:: Material to process ::

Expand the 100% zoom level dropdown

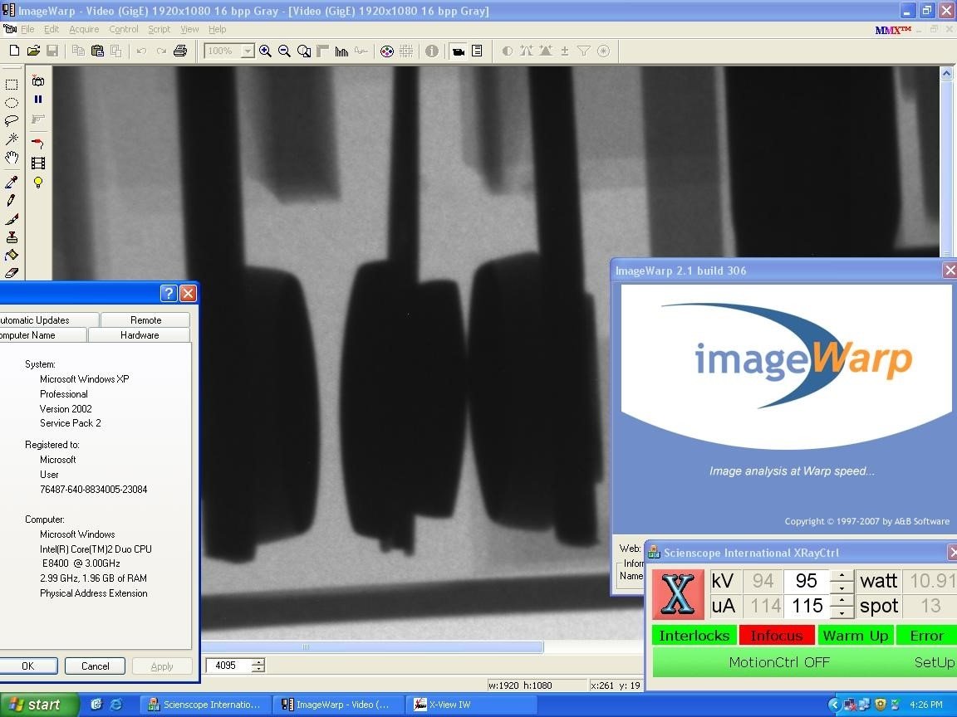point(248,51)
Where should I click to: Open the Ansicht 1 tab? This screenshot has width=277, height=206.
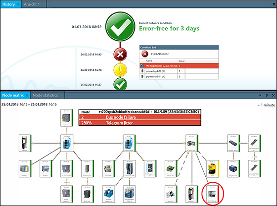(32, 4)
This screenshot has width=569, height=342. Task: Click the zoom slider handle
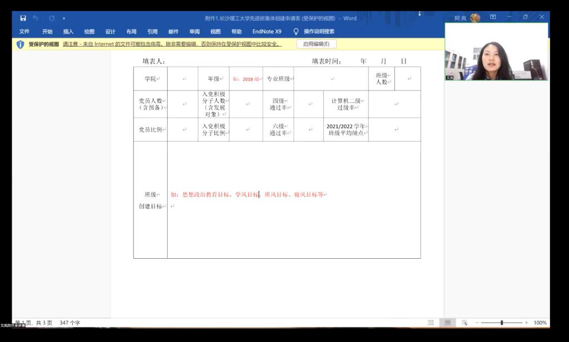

:::
:: Material to process ::

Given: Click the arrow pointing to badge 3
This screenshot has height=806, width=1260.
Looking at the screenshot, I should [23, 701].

:::
:: Material to process ::

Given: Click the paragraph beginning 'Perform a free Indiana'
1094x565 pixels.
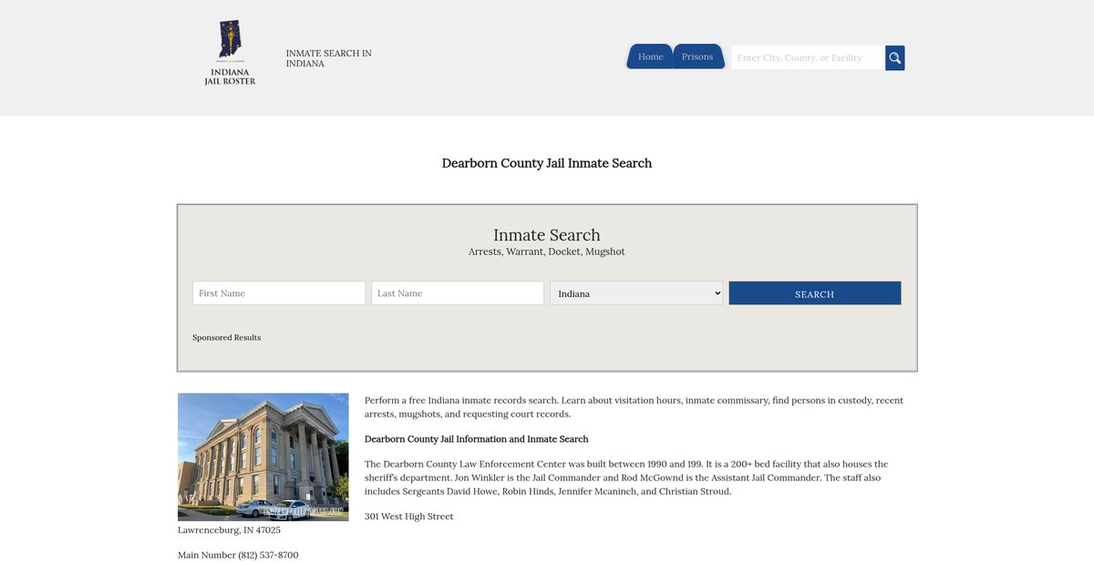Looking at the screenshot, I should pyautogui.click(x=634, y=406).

:::

Shift every coordinate in the answers by adding 107, and write out again the lines from the line with "Expand the 100% zoom level dropdown" up to and including the line with "This screenshot has width=569, height=342.", requests included. Leave the pictures out of your answer.

Expand the 100% zoom level dropdown

point(355,158)
Where should I click to: Open the Ansicht 1 tab? This screenshot has width=277, height=206.
(139, 111)
This screenshot has width=569, height=342. Task: Click the zoom slider handle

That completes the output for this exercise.